De la persécution subie par les prophètes, le Christ, les apôtres et ceux qui les suivent.
Souvent, comme je parcourais et lisais les témoignages des divines Écritures, il m’a paru qu’on y trouvait maintes fois rapporté : que les prophètes, le Christ et les apôtres avaient souffert bien des maux, quand ils accomplissaient leurs œuvres de bonté pour procurer aux âmes le pardon et le salut ; maintes fois affirmé : que les fidèles du Christ, à la fin des temps, devront supporter beaucoup de scandales et de tribulations, de persécutions et de supplices, bien des souffrances et la mort même, de la part des pseudo-Christ, des faux prophètes, des méchants et des séducteurs ; maintes fois rappelé : comment ils doivent pardonner à ceux qui les persécutent et les calomnient, prier pour eux, leur faire du bien, ne jamais leur résister par la violence, comme on voit que font seulement les vrais chrétiens qui accomplissent les Saintes Écritures pour leur bien et pour leur honneur, tandis qu’au contraire les méchants et les pécheurs les accomplissent, à la vue de tous, pour leur malheur, et afin que leurs péchés remplissent toujours la mesure des péchés de leurs pères[1].

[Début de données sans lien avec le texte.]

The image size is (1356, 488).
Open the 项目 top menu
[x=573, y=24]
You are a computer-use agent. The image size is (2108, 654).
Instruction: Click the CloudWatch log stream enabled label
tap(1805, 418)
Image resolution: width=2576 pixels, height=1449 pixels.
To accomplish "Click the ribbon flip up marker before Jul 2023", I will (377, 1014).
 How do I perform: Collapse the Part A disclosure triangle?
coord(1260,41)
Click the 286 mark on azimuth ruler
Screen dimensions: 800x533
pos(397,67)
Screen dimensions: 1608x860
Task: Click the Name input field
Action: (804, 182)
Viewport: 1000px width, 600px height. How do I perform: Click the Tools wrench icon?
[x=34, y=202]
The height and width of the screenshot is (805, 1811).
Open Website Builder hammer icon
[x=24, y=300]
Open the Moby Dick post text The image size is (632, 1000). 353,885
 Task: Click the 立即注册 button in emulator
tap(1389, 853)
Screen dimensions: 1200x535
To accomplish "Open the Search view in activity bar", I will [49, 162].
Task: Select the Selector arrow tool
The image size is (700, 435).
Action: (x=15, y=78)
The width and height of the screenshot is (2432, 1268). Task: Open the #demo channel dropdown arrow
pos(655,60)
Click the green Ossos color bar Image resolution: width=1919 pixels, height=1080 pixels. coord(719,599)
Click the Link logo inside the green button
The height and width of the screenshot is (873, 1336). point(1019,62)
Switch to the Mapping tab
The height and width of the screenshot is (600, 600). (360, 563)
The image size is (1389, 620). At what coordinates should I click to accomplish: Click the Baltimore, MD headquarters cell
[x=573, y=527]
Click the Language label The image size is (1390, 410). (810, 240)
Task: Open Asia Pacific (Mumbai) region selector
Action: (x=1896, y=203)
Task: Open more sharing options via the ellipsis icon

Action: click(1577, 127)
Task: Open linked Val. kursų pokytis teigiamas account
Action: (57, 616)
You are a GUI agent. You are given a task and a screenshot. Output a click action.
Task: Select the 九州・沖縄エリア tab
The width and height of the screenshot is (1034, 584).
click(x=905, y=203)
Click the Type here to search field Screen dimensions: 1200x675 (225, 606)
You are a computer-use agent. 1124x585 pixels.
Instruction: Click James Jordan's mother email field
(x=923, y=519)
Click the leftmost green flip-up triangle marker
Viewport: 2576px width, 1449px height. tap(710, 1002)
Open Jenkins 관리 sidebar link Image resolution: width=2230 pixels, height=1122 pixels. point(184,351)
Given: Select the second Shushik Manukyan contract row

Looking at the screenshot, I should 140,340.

C’est pourquoi Paul dit dans la seconde épître à Tîmothée : « Or sachez que dans la suite il viendra des temps périlleux Car il y aura des hommes amateurs d’eux-mêmes, avares, fiers, superbes, médisants, désobéissants à leurs pères et à leurs mères, ingrats, impies, sans tendresse pour leurs proches, sans foi, calomniateurs, intempérants, inhumains, sans affection pour les gens de bien, traîtres, enflés d’orgueil, téméraires, ayant plus d’amour pour la volupté que pour Dieu ; qui auront les dehors de la piété, mais qui renonceront à ce qu’elle a de solide : fuyez encore ces personnes » (II Tim., III, 1-5). Et le Christ dit dans l’évangile de Matthieu : « Car il s’élèvera[2]… les élus mêmes » (Matth., XXII, 24, de surgent à electi). Et Paul, dans l’épître aux Romains : « Et comme ils n’ont pas voulu… sans miséricorde » (Rom., I, 28-31, de Et sicut à misericordia). Saint Pierre déclare dans l’Épître seconde : « Or il y a eu aussi de faux prophètes… n’est pas endormie » (II Petr., II, 1-3, de Fuerunt à dormitat). Et Paul, dans la seconde épître à Timothée : « Mais les hommes méchants… eux-mêmes séduits » (II Tim., III, 13, de Mali à errorem alios mittentes). Et dans les Actes des apôtres le même Paul dit encore : « Prenez donc garde… veillez, en vous souvenant » (Act., XX, 28-31, de Attendite à memoriam retinentes).
Mon analyse :
Dans ce monde où le Mal est maître, la seule chose que peut faire celui qui est du Bien est de fuir. Et si cela s’avère insuffisant pour le mettre hors d’atteinte de tous ceux qui lui veulent du mal, il ne peut que les aimer et leur vouloir du bien, non pas pour qu’ils cessent leurs actes mauvais, mais pour ne pas tomber sous l’influence du Mal.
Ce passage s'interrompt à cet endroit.